Six Sigma Tutorial -> Confidence Intervals

Confidence Intervals Contd.

The width of the confidence interval, in our case 24-20=4 is a measure that is directly proportional to the precision.

Consider this scenario..

What if Acme Nelson's survey predicted that John Doe will get 22% plus or minus 20% vote. In other words Acme is saying John Doe will get between 2% and 42% of the vote.

How good is this number? Even a monkey can predict that. This is a very wide confidence range and in order to reduce the Confidence Interval, Acme needs to collect more samples.

Confidence Limits

Confidence limits are the lower and upper boundaries of a confidence interval.

In our Acme example, the limits were 20 and 24.

Confidence Level

The confidence level is the probability value attached to a given confidence interval. It can be expressed as a percentage (in our example it is 95%) or a number (0.95).

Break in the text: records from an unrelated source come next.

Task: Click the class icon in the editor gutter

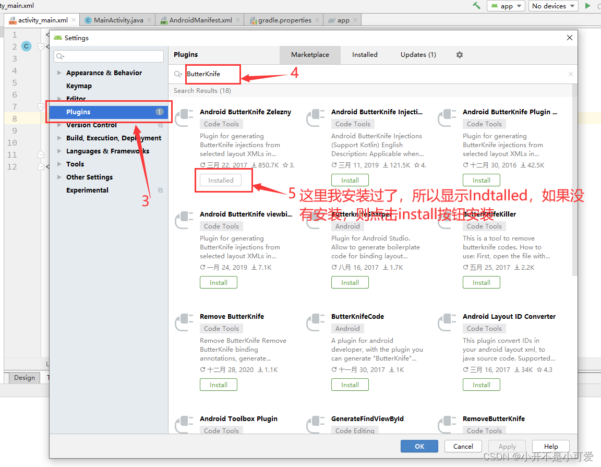Action: 26,46
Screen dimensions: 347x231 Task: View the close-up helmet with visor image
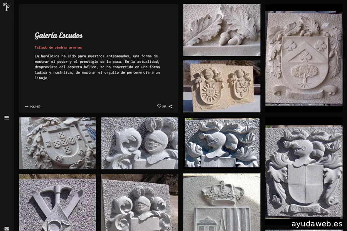140,143
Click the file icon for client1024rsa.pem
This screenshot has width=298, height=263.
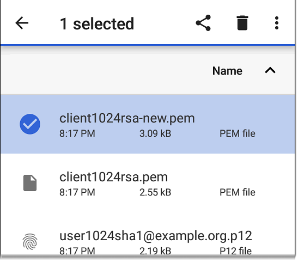pyautogui.click(x=30, y=183)
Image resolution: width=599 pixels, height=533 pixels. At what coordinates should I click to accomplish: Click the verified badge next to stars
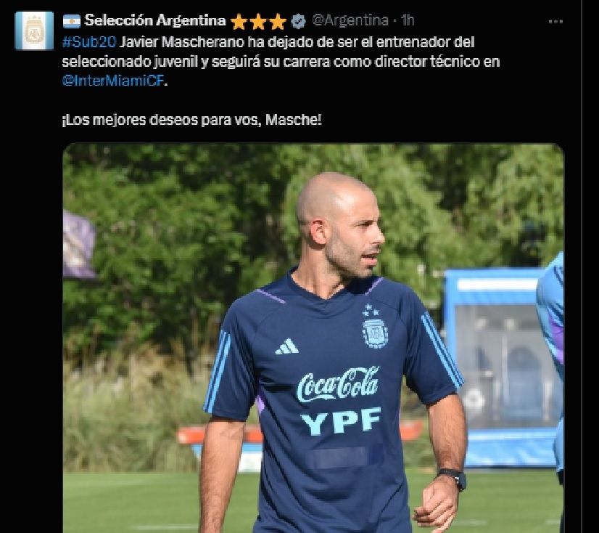pos(298,22)
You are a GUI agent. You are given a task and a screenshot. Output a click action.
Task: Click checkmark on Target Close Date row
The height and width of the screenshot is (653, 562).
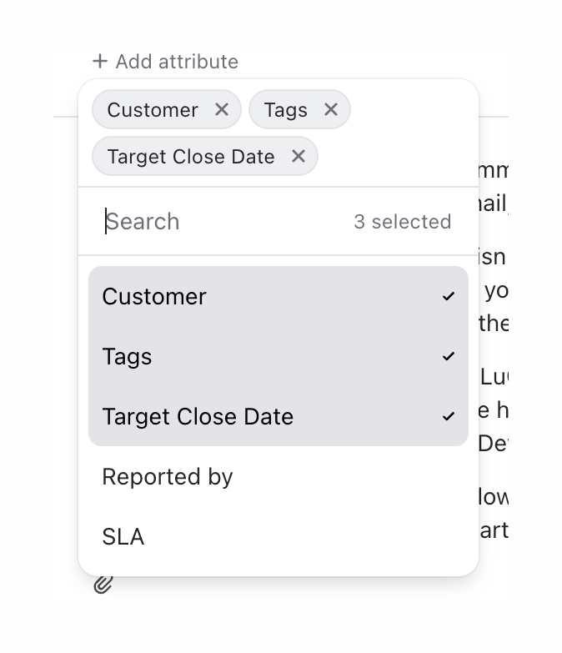tap(449, 416)
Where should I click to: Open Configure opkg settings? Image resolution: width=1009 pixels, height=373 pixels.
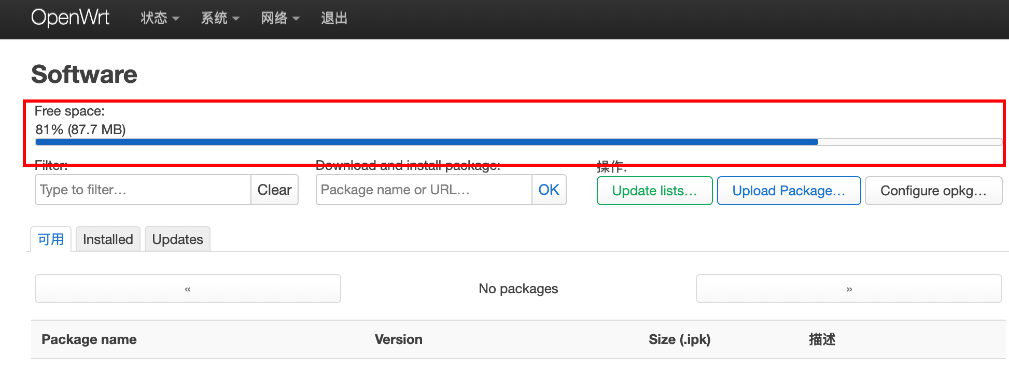tap(933, 191)
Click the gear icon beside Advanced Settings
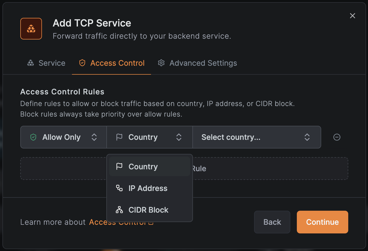 (161, 63)
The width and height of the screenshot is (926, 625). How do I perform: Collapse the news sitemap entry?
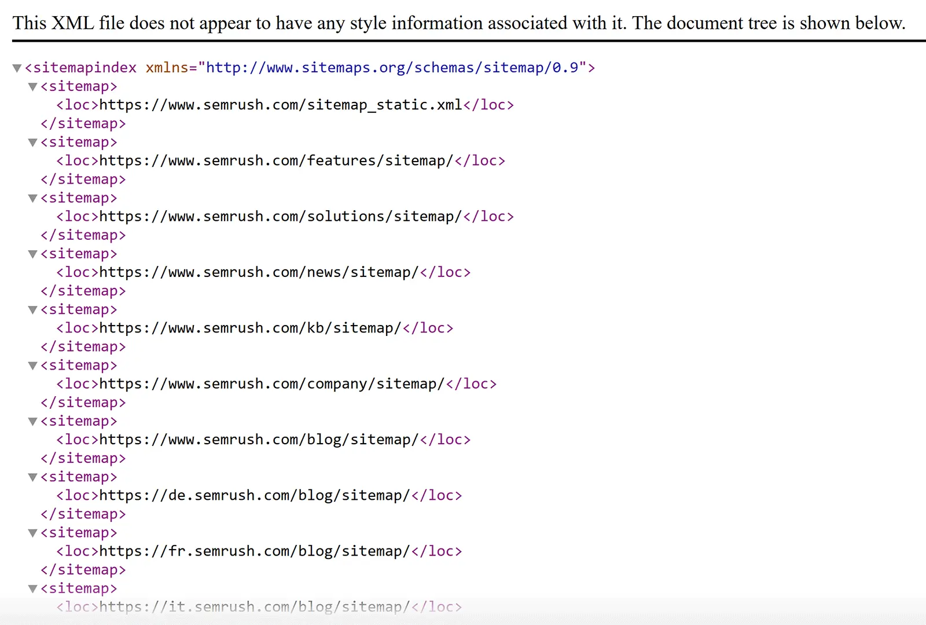click(x=32, y=254)
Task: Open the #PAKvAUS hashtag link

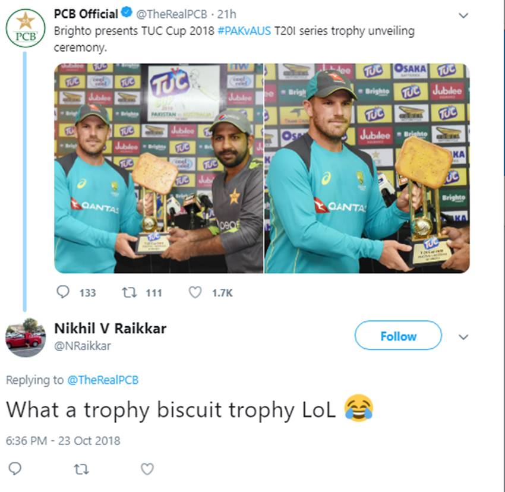Action: point(244,31)
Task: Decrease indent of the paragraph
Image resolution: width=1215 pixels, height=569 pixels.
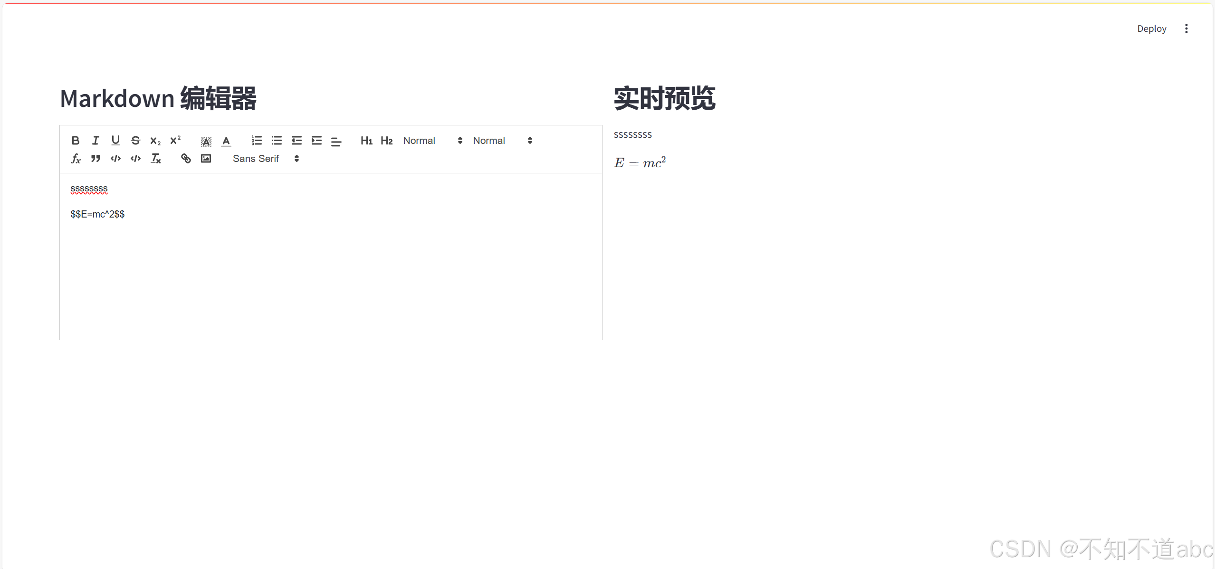Action: 297,141
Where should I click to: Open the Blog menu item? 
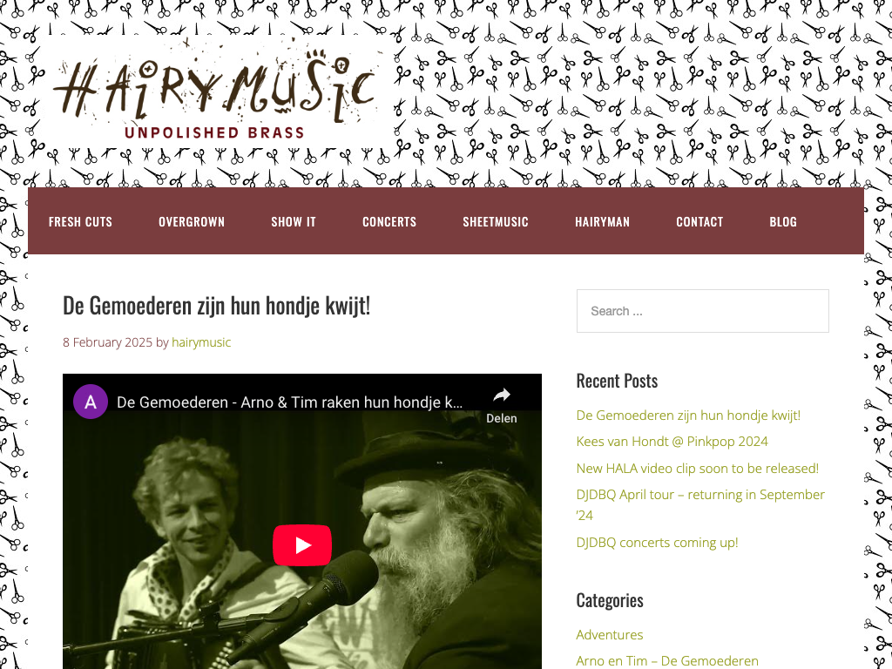coord(783,222)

Confidence Interval for a Mean

A confidence interval for a mean is a range of values within which the mean (unknown population parameter) may lie.

Examples of Confidence Interval for a Mean

• A Web master who wishes to estimate her mean daily hits on a certain webpage.
• An environmental health and safety officer who wants to estimate the mean monthly spills.

Confidence Interval for the Difference Between Two Means

A confidence interval for the difference between two means specifies a range of values within which the difference between the means of the two populations may lie.

Examples of Confidence Interval for the Difference Between Two Means

• A Web master who wishes to estimate her difference in mean daily visitors between two websites.
• An environmental health and safety officer who wants to estimate the difference in mean monthly spills between two production sites.

Confidence Intervals Summary

Confidence intervals are very crucial to Six Sigma. Confidence intervals provide crucial information as they give us a range of possible values and attach a confidence level to the interval.